Despite recent advances in the management of chronic kidney disease (CKD), morbidity and mortality rates in these patients remain high. Although pressure-mediated injury is a well-recognized mechanism of disease progression in CKD, emerging data indicate that an intermediate phenotype involving chronic inflammation, oxidative stress, hypoxia, senescence, and mitochondrial dysfunction plays a key role in the etiology, progression, and pathophysiology of CKD. A variety of factors promote chronic inflammation in CKD, including oxidative stress and the adoption of a proinflammatory phenotype by resident kidney cells. Regulation of proinflammatory and anti-inflammatory factors through NF-κB- and nuclear factor, erythroid 2 like 2 (Nrf2)-mediated gene transcription, respectively, plays a critical role in the glomerular and tubular cell response to kidney injury. Chronic inflammation contributes to the decline in glomerular filtration rate (GFR) in CKD. Whereas the role of chronic inflammation in diabetic kidney disease (DKD) has been well-elucidated, there is now substantial evidence indicating unresolved inflammatory processes lead to fibrosis and eventual end-stage kidney disease (ESKD) in several other diseases, such as Alport syndrome, autosomal-dominant polycystic kidney disease (ADPKD), IgA nephropathy (IgAN), and focal segmental glomerulosclerosis (FSGS). In this review, we aim to clarify the mechanisms of chronic inflammation in the pathophysiology and disease progression across the spectrum of kidney diseases, with a focus on Nrf2.

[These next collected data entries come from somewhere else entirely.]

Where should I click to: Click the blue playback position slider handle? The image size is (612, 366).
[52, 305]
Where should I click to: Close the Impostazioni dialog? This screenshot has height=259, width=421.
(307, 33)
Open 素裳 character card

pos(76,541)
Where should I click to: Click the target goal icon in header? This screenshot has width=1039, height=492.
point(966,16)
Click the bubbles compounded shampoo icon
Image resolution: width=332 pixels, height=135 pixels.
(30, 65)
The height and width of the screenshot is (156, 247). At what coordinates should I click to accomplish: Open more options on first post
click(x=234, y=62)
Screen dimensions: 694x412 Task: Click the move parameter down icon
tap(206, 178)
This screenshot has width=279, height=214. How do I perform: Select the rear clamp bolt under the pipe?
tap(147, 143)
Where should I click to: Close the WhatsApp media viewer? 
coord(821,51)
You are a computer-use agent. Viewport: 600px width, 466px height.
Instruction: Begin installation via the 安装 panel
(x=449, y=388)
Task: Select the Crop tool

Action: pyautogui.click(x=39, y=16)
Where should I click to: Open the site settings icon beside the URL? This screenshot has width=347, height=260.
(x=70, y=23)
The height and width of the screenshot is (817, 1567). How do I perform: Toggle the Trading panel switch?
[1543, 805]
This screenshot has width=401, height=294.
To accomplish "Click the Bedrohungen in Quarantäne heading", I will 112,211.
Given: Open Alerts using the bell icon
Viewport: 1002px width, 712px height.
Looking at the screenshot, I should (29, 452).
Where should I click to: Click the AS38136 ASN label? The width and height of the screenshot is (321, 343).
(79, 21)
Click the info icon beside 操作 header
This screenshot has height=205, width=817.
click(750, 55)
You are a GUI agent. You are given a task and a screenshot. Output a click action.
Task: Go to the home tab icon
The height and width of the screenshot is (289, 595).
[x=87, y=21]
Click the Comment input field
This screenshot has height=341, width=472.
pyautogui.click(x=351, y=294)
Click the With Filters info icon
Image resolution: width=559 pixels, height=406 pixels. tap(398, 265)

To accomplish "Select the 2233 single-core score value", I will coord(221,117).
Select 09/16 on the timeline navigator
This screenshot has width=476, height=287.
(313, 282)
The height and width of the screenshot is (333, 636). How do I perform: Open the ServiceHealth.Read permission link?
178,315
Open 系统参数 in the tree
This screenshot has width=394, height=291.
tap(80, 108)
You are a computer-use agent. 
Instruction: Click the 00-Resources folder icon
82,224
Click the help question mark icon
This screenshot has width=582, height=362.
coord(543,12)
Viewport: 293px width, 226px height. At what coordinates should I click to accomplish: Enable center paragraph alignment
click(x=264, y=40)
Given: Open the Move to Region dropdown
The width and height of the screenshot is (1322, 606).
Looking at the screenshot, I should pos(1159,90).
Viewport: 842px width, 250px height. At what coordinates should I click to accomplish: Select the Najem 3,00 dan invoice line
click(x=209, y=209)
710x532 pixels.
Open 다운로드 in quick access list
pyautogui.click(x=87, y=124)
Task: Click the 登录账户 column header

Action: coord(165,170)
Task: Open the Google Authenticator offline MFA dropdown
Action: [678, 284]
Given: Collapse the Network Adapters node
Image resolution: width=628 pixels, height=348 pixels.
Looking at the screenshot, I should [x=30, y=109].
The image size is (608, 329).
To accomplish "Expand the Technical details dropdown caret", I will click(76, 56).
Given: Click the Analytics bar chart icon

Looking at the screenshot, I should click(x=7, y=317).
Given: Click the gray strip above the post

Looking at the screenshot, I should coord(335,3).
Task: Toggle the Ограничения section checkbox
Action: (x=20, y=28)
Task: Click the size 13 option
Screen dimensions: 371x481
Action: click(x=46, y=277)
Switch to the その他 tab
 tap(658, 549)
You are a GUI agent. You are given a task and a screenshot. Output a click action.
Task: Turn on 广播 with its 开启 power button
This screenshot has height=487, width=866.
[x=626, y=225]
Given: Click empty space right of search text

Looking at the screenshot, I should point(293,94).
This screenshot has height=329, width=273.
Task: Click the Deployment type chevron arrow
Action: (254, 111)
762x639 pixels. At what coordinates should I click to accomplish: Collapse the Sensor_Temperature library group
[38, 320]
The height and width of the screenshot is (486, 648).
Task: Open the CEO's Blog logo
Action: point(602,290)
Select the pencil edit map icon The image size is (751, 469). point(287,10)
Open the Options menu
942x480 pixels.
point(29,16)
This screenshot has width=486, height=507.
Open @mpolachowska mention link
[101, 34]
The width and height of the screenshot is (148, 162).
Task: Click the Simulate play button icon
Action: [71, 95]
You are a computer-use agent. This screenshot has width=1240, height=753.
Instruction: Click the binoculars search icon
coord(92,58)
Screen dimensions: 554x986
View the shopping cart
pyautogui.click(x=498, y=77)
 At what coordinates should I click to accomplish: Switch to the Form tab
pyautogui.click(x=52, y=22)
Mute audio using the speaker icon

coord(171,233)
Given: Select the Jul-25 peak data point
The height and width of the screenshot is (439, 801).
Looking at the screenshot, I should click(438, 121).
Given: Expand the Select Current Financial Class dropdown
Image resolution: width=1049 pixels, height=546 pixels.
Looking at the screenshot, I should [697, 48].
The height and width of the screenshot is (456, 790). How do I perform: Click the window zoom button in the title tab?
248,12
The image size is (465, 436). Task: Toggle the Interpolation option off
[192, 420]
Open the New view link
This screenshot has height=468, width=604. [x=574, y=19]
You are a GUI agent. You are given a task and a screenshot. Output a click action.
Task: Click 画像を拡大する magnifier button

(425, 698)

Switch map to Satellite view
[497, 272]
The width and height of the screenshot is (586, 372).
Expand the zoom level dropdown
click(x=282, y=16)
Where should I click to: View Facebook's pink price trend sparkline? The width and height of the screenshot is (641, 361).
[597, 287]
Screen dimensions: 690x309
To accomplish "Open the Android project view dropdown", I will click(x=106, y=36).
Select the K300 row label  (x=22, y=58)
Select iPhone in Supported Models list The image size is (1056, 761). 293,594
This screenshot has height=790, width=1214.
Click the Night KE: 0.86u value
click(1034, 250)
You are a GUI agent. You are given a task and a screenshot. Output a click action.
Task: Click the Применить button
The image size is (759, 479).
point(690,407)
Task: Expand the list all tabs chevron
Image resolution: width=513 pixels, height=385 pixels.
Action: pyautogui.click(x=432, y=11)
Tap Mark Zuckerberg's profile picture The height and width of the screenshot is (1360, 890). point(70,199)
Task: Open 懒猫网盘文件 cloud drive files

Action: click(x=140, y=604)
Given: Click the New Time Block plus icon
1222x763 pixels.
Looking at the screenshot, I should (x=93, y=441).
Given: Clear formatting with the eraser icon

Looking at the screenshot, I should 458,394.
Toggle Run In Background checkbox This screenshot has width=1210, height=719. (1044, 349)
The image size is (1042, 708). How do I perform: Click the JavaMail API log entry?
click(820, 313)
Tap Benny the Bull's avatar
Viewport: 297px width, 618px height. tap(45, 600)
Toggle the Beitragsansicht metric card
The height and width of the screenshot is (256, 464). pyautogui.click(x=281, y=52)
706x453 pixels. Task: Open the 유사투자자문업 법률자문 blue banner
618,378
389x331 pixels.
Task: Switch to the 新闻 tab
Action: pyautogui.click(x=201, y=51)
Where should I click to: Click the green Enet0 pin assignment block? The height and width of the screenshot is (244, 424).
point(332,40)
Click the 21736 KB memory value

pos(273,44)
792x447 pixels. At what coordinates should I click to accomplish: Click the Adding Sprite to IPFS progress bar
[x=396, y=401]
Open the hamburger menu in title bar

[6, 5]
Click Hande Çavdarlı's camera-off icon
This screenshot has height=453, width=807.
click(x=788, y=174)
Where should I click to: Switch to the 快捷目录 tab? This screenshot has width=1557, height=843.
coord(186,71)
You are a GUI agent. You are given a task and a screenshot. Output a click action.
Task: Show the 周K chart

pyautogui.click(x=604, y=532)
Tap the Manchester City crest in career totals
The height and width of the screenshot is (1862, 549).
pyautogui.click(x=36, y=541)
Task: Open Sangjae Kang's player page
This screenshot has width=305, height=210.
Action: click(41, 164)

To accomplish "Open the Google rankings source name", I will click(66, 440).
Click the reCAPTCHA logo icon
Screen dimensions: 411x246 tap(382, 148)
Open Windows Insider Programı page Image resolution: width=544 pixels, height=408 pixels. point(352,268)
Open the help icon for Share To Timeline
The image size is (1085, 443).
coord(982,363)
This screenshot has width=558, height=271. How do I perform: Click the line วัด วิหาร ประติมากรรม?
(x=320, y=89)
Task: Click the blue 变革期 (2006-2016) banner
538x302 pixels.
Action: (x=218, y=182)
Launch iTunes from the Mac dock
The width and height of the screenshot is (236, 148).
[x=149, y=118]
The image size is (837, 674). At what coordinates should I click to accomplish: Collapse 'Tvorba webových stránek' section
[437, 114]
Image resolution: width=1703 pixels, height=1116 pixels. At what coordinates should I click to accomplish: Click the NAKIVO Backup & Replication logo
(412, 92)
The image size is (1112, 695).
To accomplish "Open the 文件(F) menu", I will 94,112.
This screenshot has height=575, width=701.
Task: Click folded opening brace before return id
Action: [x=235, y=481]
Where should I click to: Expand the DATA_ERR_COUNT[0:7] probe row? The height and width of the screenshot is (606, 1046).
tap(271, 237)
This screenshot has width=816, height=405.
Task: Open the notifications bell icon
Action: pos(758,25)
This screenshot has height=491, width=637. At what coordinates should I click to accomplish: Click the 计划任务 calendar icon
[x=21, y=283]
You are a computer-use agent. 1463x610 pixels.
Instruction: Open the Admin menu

Keywords: Nrf2; chronic inflammation; chronic kidney disease; mitochondrial dysfunction; oxidative stress; resident kidney cells.

Figure 1

Inflammation and metabolism in CKD progression. Inflammation and metabolism are 2 main pathways leading to CKD progression, with Nrf2 serving as the hub. Reproduced with permission from the American Society of Nephrology, from: Integrative biology identifies shared transcriptional networks in CKD, Martini S et al., Vol 25, Issue 11, copyright 2014; permission conveyed through Copyright Clearance Center, Inc. CKD, chronic kidney disease.

Figure 2

Activation of resident kidney cells contributes to chronic inflammation in CKD. Resident kidney cells proliferate and produce proinflammatory chemokines responsible for perpetuating the cycle of chronic inflammation leading to kidney fibrosis. Adapted by permission from Springer Nature. Nat Rev Immunol. The immune system and kidney disease: basic concepts and clinical implications. Kurts C et al. Copyright 2013. IFN-ɑ, interferon alpha; IL-6, interleukin 6; TNF, tumor necrosis factor.

Figure 3

Mediators of chronic kidney disease. Various inflammatory mediators are involved in the complex processes leading to the loss of kidney function. Adapted with permission from Elsevier. Originally published in Eur J Pharmacol. Vol 820. Lv W et al. Inflammation and renal fibrosis: recent developments on key signaling molecules as potential therapeutic targets. Pages 65 to 76. Copyright 2018, Elsevier. ECM, extracellular matrix; EMT, epithelial-mesenchymal transdifferentiation; GFR, glomerular filtration rate; ROS, reactive oxygen species; TNF, tumor necrosis factor; TGF-β, transforming growth factor beta; TWEAK, TNF-like weak inducer of apoptosis.